1.Computerized provider order entry (CPOE)
Use CPOE for medication orders directly entered by any licensed healthcare professional who can enter orders into the medical record per state, local, and professional guidelines
2. E-Prescribing (eRx)
Generate and transmit permissible prescriptions electronically (eRx)
3. Implement one clinical decision support rule
Implement one clinical decision support rule and the ability to track compliance with the rule
4. Provide patients with an electronic copy of their health information, upon request
Provide patients with an electronic copy of their health information (including diagnostic test results, problem list, medication lists, medication allergies, discharge summary, procedures), upon request
5. Capability to exchange key clinical information among providers of care and patient-authorized entities electronically
Capability to exchange key clinical information (ex: problem list, medication list, medication allergies, diagnostic test results), among providers of care and patient authorized entities electronically
MU2 Core Measures
1.Capability to identify and report cancer cases to a State cancer registry, except where prohibited, and in accordance with
applicable law and practice.
2.Capability to identify and report specific cases to a specialized registry (other than a cancer registry), except where
prohibited, and in accordance with applicable law and practice
3. Record patient family health history as structured data.

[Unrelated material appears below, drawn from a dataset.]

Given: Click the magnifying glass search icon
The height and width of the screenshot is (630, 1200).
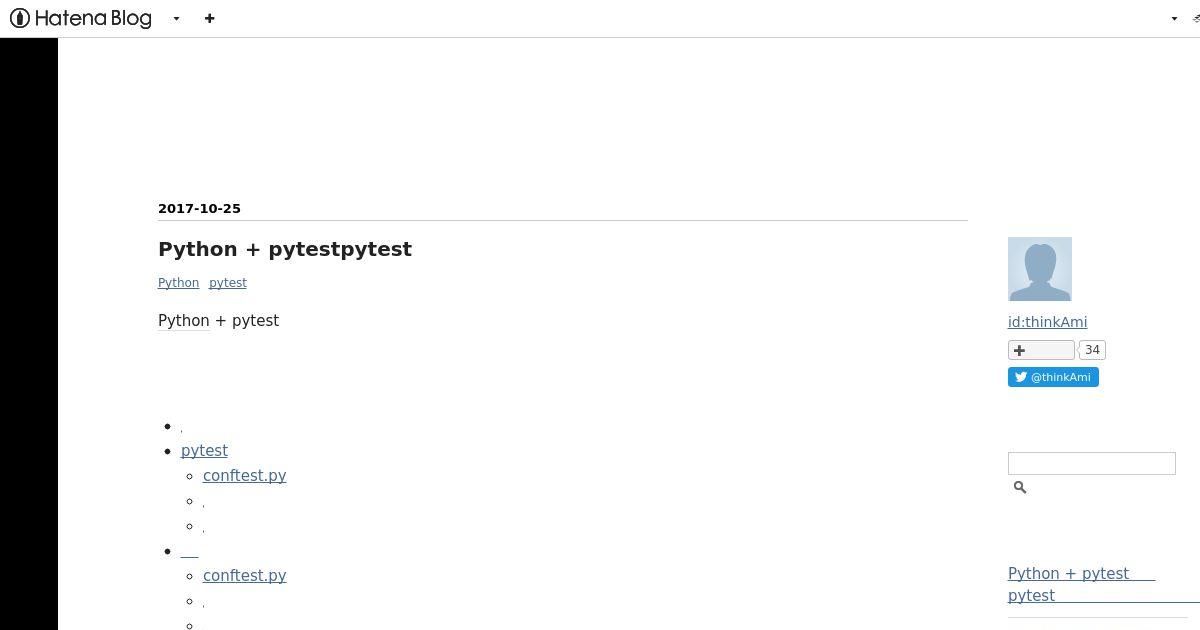Looking at the screenshot, I should (x=1019, y=487).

4. Imaging results consisting of the image itself and any explanation or other accompanying information are accessible through CEHRT
3.
1.Protect Electronic Health Information
Protect electronic protected health information (ePHI) created or maintained by the CEHRT through the implementation of appropriate technical, administrative, and physical safeguards.

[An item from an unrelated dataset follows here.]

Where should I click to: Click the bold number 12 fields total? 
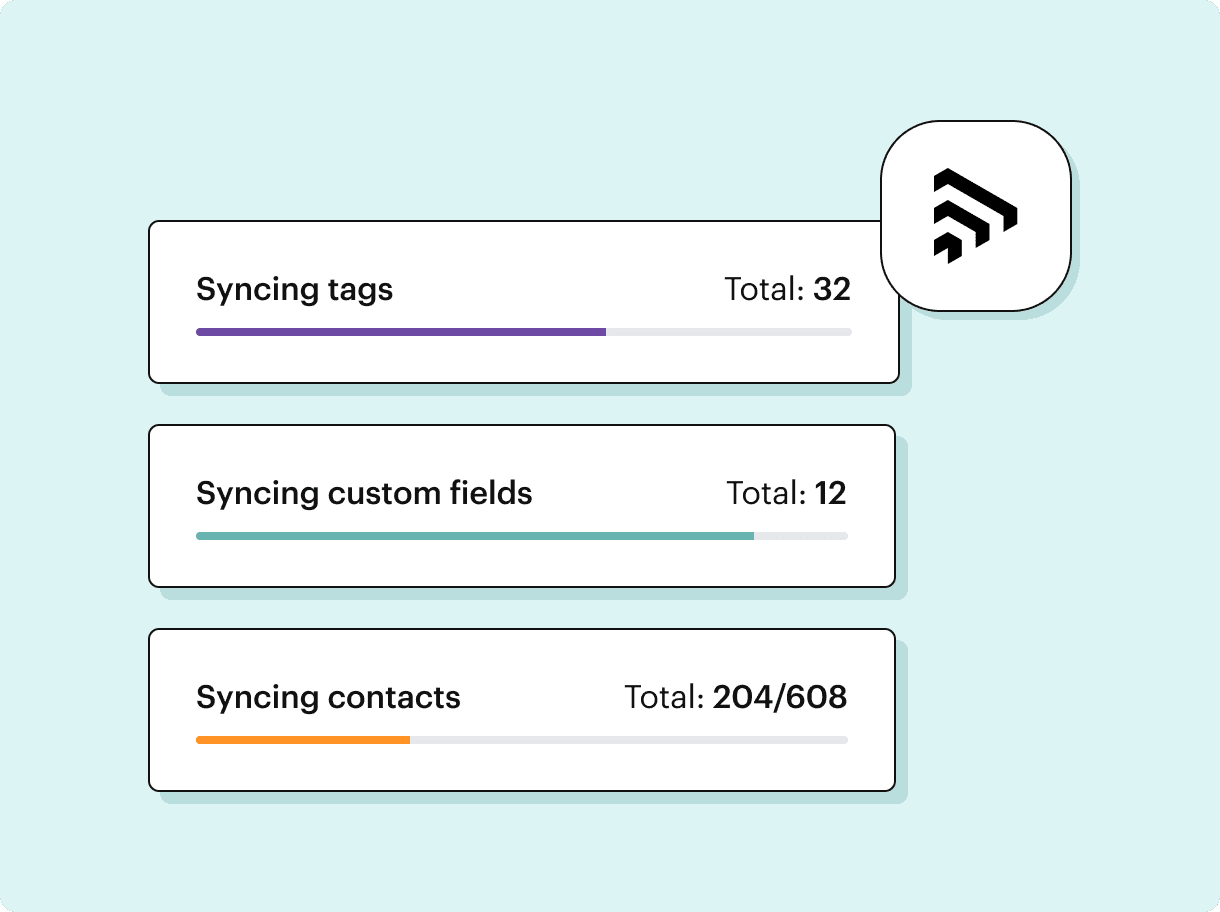pos(830,494)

2.Electronic Prescribing (eRx)
Providers must generate and transmit permissible prescriptions electronically.
3.Clinical Decision Support.
Implement clinical decision support(CDS) interventions focused on improving performance on high priority health conditions.
4.Computerized Provider Order Entry (CPOE)
Use computerized provider order entry (CPOE) for medication, laboratory, and diagnostic imaging orders.
5.Patient Electronic Access to Health Information
The EP, eligible hospital or CAH provides patients (or patient-authorized representative) with timely electronic access to their health information and patient-specific education.
6.Coordination of Care through Patient Engagement
Use CEHRT to engage with patients or their authorized representatives about the patient's care.
7.Health Information Exchange
The EP, eligible hospital, or CAH provides a summary of care record when transitioning or referring their patient to another setting of care, receives or retrieves a summary of care record upon the receipt of a transition or referral or upon the first patient encounter with a new patient, and incorporates summary of care information from other providers into their EHR using the functions of CEHRT.
8. Public Health Reporting
The EP, eligible hospital or CAH is in active engagement with a public health agency to submit electronic public health data from CEHRT.